BROOKEVILLE -- A combative Gov. Parris Glendening again drew a line through this town's proposed bypass yesterday, and then he drew a line in the dirt and challenged the road's supporters to cross it.
Within hours, the battle for the bypass around this village in rural Montgomery County was joined once more.
Glendening, surrounded by townspeople and elected officials, reiterated that the state will not pay for the $13 million road because it runs contrary to his anti-sprawl Smart Growth campaign.
The governor also brushed aside yesterday an appeal filed by county officials and endorsed by two of the three members of the state Board of Public Works, who would hear their arguments.
"There is nothing to appeal. There is no project," said a visibly irritated Glendening, during an hour-long visit to Brookeville to survey the area's traffic problems. "I guess it can make people feel good if they want to send in an appeal. They can vote yes, they can vote no. It doesn't affect anything. There is no money in the budget. There was no money in the budget. There will be no money in the budget."

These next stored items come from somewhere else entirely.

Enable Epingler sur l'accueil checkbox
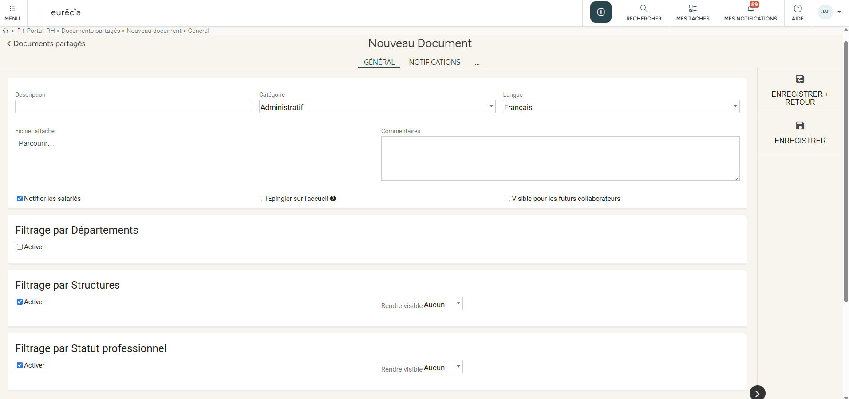The image size is (849, 399). [x=264, y=199]
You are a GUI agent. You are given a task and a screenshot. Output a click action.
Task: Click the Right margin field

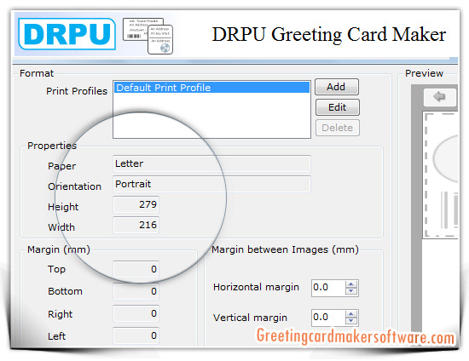click(136, 313)
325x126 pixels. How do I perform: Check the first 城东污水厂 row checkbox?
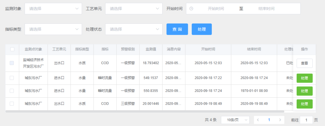12,78
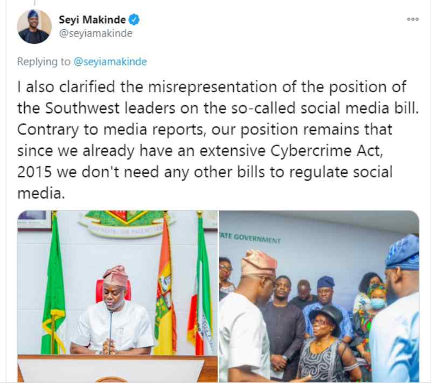Open the three-dot tweet options menu
The image size is (431, 383).
(413, 19)
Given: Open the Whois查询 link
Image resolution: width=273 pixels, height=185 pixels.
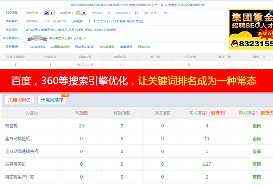Looking at the screenshot, I should click(107, 47).
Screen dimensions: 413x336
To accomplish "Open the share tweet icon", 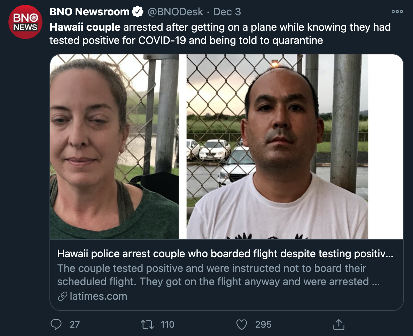I will pyautogui.click(x=339, y=324).

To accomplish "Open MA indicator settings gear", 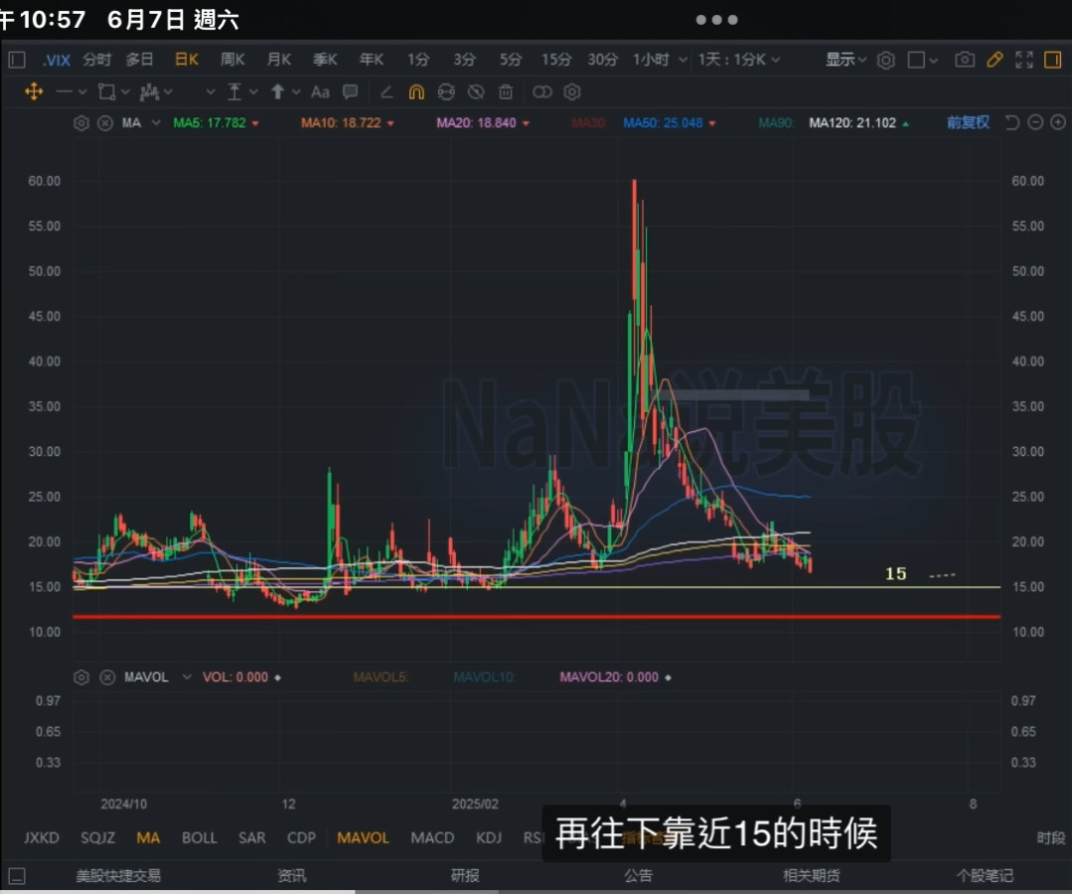I will [81, 123].
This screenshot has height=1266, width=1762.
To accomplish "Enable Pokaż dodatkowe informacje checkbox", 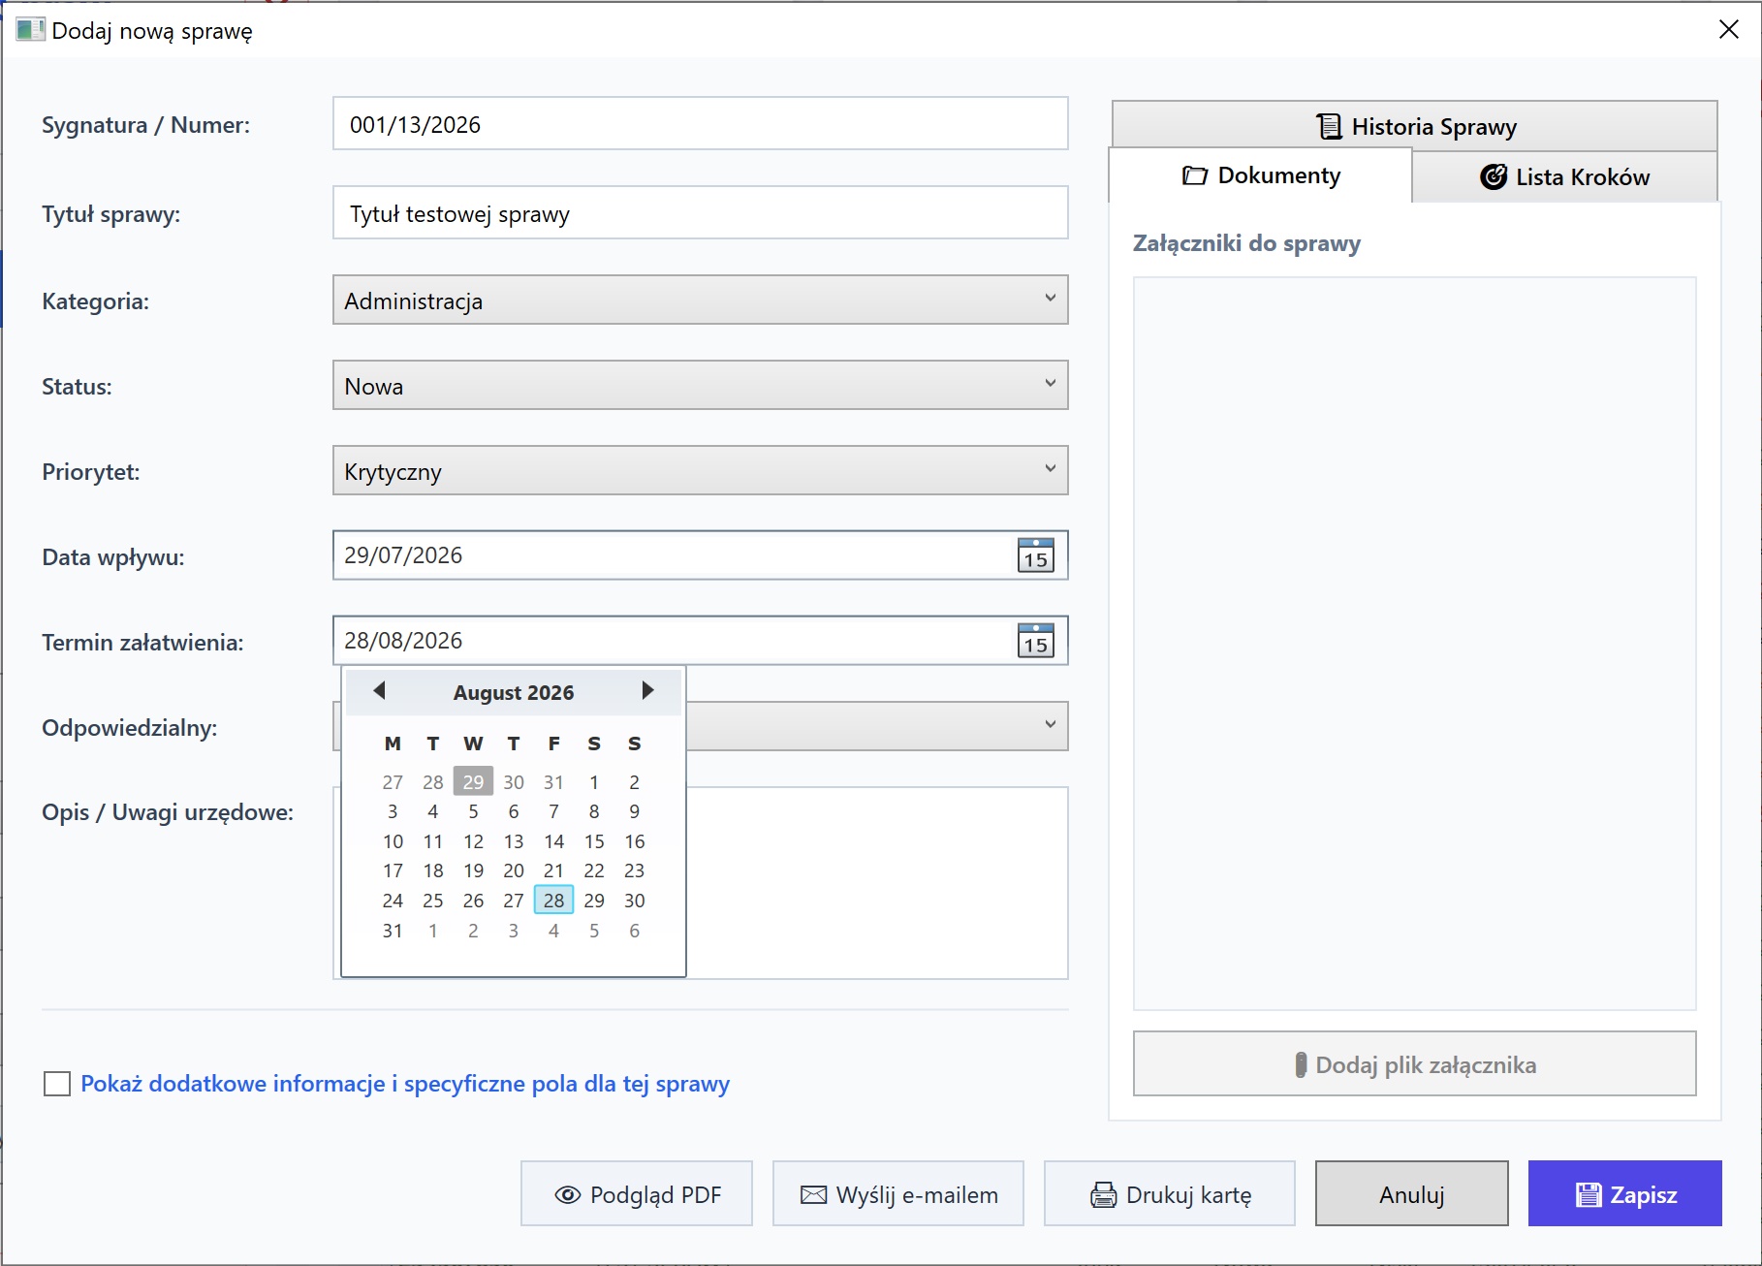I will point(57,1084).
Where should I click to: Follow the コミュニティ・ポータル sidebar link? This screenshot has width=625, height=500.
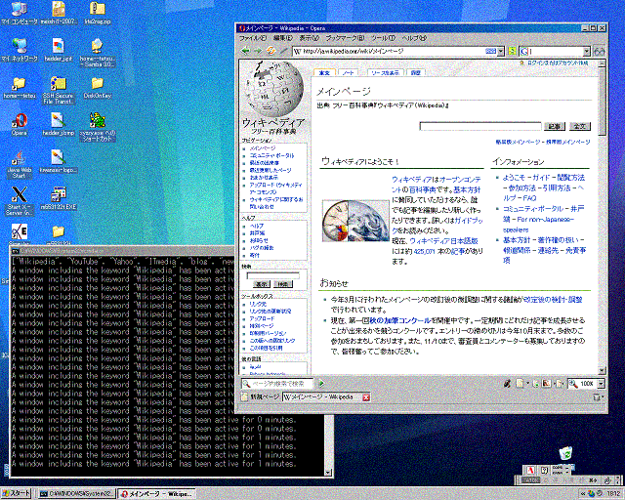[x=272, y=154]
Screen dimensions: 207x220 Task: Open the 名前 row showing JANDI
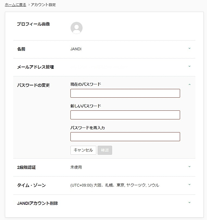coord(76,49)

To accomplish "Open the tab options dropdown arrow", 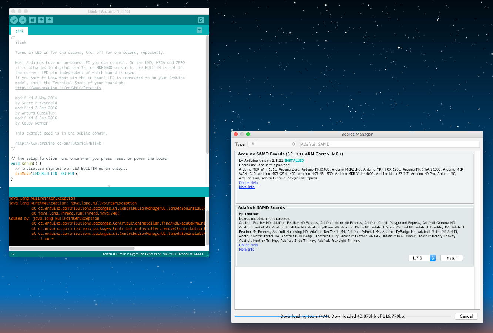I will coord(199,30).
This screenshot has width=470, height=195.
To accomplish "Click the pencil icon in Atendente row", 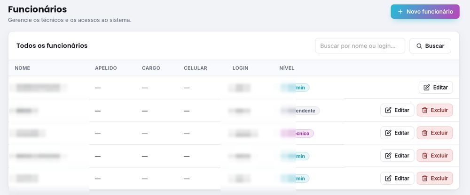I will pyautogui.click(x=388, y=110).
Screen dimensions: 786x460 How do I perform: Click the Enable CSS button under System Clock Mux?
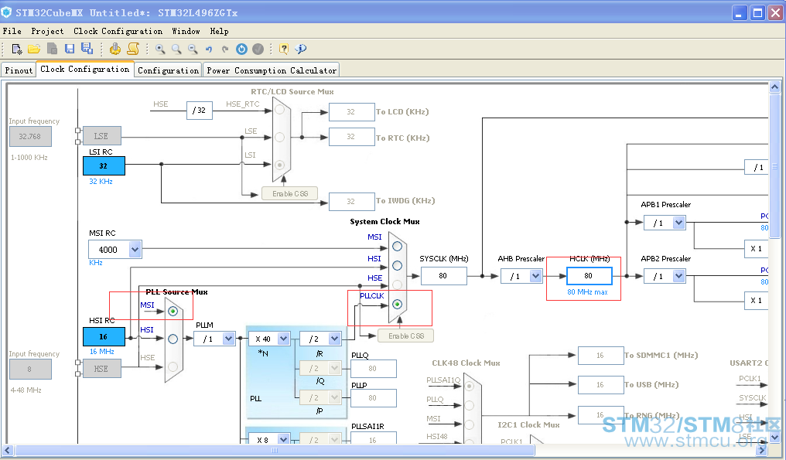406,336
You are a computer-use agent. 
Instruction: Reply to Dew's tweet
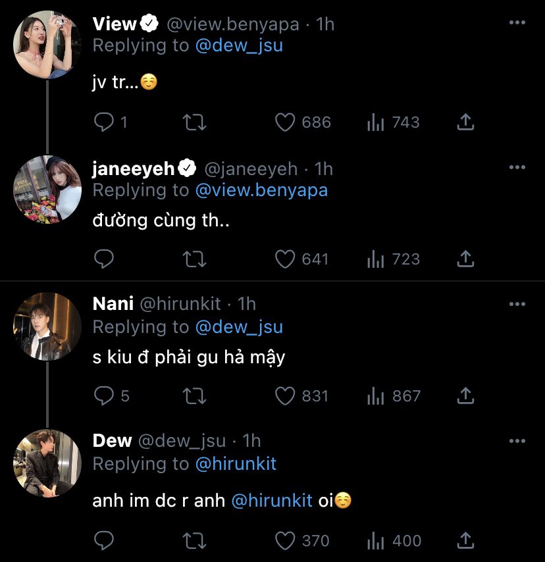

Residents of Brookeville pleaded with the governor to pay for the bypass, saying it was a matter of safety, not growth management.
They spoke with pride of the town's history as the capital of the United States for one night as President James Madison fled British troops in the War of 1812.
"If we are to survive and maintain this historic village we must get the traffic out of town," said William Hussmann, resident and county planningboard chairman.
After the governor left the village, County Executive Douglas Duncan and state Sen. Christopher McCabe said they disagreed with him.
"We've researched the state law. There's a specific clause that sets up the appeal and that's what we've done," said Duncan, who asked the Board of Public Works Thursday to review the decision.
If state law isn't specific enough for the governor, McCabe said, he will file a bill this session to "enforce the intent of the legislature when Smart Growth was approved to give communities an avenue to appeal adverse decisions.
"He's just adopted an interpretation that satisfies his preconceived opinion," said McCabe, a Republican who represents Brookeville.
The 1 1/2-mile bypass has been on the area's master plan for decades as a remedy for the drastic dogleg taken by Route 97 as it winds through Brookeville.
The state estimates that 13,000 vehicles -- many of them from the sprawling bedroom communities in Howard and Carroll counties -- pass through the town each day.
Last month, citing the governor's Smart Growth plan to combat suburban sprawl, state planners removed the road from the five-year capital budget.
William Donald Schaefer, who as state comptroller is a member of the Board of Public Works, has stated his support for the road. Yesterday, he was joined by state Treasurer Richard Dixon.
"I'm going to vote with Don Schaefer to put this project back in if we have the authority to do so," said Dixon, leaving Glendening in the minority on the board.
Earlier this month, Schaefer and Dixon toured the partially completed Law Enforcement Training Center in Sykesville, which Glendening also has said does not conform to his Smart Growth policies and should be moved to another location. As with the Montgomery bypass, Schaefer and Dixon are opposing the governor's decision in Sykesville.
But Glendening remained unmoved on the Brookeville matter yesterday. "Remember, we're not considering this in isolation, we're looking statewide and saying, 'What can we do to stop or reduce sprawl?' "
Residents said the governor was punishing Montgomery County for the development excesses of Howard and Carroll counties.
"He just doesn't get it," said County Council member Nancy Dacek, the Republican who represents the town. "We'll appeal, we'll fight, we'll make a lot of noise. We're happy to be the household nags."